The development of new communications under ecclesiastical control had a
destabilizing impact in another, more indirect way. The ecclesiastical hierarchy
exploited its control over medieval media to build up monarchical power, which
provoked a feudal reaction throughout medieval Europe. Although the initiative
often came from medieval rulers, they found in the clergy willing and skilled
agents in the ideological reconstruction of their authority, partly because the
traditional feudal conception of kingship, and the indigenous northern European
traditions from which it derived, constituted a powerful negation of the ideology
and new social order which the ecclesiastical authorities sought to impose.

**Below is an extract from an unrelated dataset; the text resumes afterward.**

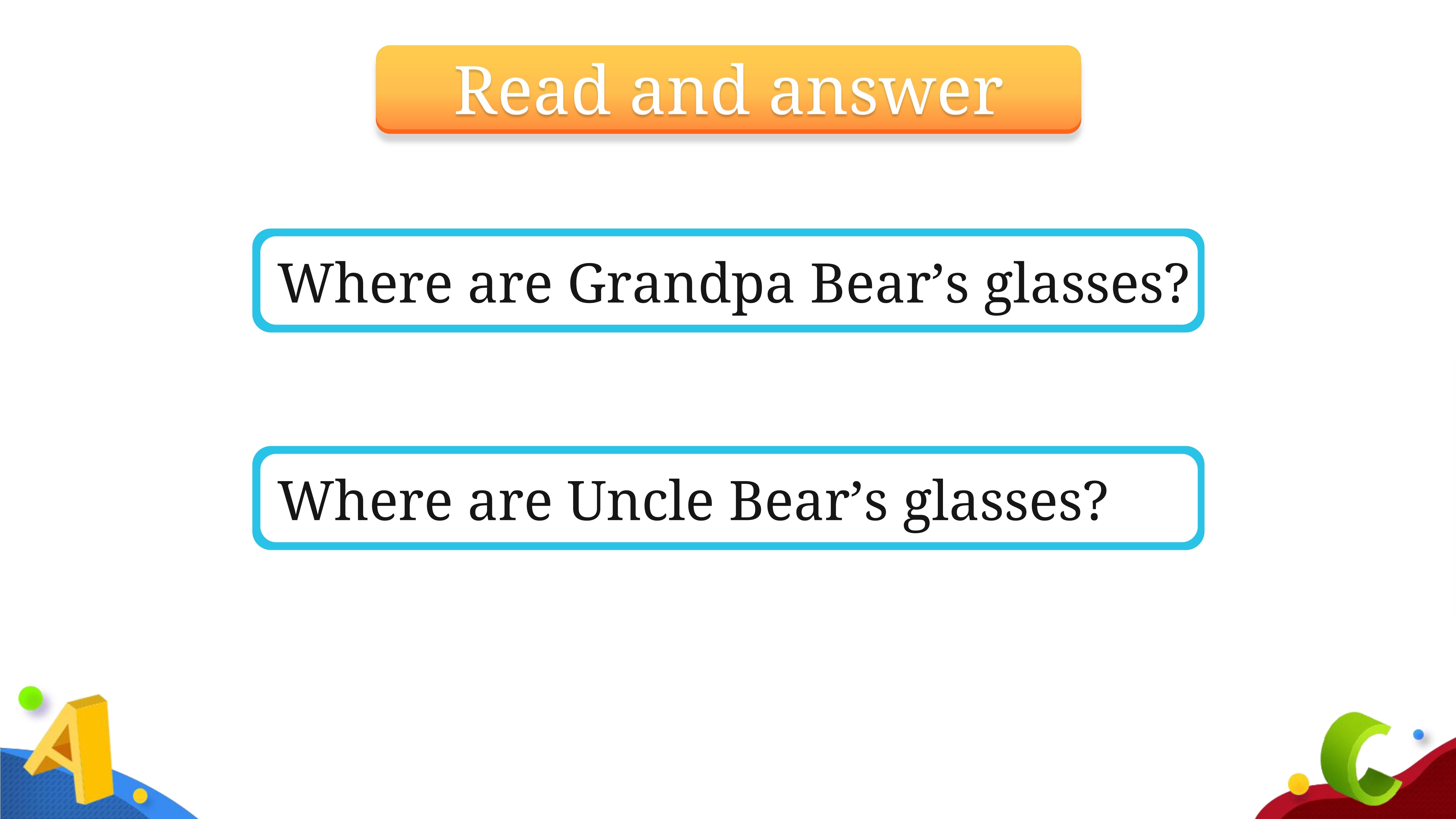The height and width of the screenshot is (819, 1456).
Task: Select the small yellow dot beside letter A
Action: [x=140, y=796]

According to papal ideology, you will recall, all power descended from God and
was institutionalized in the form of law-giving by divinely appointed monarchies
under the jurisdiction of the papal emperor with absolute authority over the
children of God. But according to indigenous feudal tradition, all power
ascended from below: the monarch was not an absolute ruler, but the first amongst
equals bound by the reciprocal obligations of the feudal contract and constrained
by natural law enshrined in custom. The early medieval institution of the
monarchy was thus a functioning denial of the impersonal ecclesiastical order
which the papacy proclaimed, the embodiment of an older, oral ideological
tradition that directly challenged the premises of papal ideology.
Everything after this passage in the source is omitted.